YOUR OBJECTIVE: Could you filter the records below and keep only the lines with the word "computer"?

(GIVEN INFORMATION Opens)

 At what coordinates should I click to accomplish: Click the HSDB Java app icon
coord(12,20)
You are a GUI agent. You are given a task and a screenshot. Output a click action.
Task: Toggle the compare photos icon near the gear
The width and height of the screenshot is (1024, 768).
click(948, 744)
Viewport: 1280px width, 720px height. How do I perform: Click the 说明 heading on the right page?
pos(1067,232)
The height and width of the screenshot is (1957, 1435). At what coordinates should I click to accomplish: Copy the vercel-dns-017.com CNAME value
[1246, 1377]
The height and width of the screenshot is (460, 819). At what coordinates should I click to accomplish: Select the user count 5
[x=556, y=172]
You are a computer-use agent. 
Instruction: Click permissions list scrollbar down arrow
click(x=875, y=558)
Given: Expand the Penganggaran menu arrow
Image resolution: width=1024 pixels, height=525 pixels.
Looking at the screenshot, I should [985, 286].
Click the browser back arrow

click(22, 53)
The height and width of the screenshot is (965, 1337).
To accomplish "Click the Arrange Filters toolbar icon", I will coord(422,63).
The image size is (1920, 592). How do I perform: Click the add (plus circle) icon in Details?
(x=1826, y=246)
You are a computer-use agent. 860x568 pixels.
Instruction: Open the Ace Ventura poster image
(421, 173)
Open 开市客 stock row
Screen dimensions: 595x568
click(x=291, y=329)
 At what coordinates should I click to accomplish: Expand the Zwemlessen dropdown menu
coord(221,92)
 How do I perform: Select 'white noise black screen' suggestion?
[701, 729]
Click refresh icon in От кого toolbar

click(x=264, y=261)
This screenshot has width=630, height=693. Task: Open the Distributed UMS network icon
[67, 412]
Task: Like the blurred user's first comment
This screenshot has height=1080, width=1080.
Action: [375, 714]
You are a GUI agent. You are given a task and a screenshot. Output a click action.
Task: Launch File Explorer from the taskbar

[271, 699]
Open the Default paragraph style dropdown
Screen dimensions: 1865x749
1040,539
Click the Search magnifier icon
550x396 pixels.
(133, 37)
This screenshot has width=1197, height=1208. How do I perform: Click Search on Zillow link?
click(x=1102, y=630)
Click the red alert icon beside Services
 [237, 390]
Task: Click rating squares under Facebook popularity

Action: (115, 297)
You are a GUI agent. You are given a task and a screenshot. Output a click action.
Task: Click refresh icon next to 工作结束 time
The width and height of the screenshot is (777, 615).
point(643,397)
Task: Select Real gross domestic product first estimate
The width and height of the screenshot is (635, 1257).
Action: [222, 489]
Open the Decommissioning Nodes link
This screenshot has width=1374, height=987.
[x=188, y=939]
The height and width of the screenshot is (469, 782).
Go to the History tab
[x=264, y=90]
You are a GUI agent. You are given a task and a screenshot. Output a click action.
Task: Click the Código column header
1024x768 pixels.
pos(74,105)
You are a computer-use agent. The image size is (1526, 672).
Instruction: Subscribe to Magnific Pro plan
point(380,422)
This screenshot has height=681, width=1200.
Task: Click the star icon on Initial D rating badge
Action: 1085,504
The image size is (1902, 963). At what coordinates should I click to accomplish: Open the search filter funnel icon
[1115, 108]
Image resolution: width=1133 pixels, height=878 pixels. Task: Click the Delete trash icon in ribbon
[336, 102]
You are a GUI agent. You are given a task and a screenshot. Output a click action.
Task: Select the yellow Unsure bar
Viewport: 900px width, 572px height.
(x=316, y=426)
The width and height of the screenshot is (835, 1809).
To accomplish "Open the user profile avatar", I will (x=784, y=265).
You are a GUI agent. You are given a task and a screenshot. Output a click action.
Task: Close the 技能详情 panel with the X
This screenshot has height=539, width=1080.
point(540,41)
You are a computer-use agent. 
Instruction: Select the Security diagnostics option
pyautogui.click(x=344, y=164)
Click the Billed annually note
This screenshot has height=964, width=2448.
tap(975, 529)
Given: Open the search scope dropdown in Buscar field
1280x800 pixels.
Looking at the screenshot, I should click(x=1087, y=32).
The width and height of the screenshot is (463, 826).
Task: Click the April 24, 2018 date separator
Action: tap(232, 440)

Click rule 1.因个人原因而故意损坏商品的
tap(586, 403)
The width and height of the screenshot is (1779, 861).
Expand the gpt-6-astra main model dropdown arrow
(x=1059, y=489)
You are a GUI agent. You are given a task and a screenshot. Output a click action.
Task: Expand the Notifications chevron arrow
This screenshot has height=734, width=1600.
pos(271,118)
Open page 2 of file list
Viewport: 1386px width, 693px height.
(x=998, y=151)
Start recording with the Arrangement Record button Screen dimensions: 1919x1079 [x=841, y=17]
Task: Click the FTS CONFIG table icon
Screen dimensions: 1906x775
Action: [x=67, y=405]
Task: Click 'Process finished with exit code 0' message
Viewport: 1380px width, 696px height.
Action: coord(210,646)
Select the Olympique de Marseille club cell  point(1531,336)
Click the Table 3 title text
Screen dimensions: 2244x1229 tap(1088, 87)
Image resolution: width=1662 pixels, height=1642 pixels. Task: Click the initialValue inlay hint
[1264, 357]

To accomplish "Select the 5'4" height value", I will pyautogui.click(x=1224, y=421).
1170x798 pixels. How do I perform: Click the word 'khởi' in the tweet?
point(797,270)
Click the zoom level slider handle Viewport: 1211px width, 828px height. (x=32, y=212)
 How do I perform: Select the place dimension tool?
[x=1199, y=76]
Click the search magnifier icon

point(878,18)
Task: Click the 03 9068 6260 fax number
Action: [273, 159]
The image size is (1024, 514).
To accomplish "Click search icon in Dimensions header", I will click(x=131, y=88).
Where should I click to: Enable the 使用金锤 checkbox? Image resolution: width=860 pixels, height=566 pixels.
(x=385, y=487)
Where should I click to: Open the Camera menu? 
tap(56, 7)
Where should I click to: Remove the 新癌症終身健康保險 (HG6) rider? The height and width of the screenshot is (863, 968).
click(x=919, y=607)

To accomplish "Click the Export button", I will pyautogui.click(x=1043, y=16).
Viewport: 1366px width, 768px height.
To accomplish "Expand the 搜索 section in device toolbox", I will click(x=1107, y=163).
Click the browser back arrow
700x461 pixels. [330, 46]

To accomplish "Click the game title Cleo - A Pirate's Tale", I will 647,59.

(GIVEN INFORMATION Closes)

TASK OUTPUT:
You are a computer-use agent. 
You are a computer-use agent. 860x568 pixels.
You are a computer-use agent. The image size is (1526, 672).
You are a computer-use agent. 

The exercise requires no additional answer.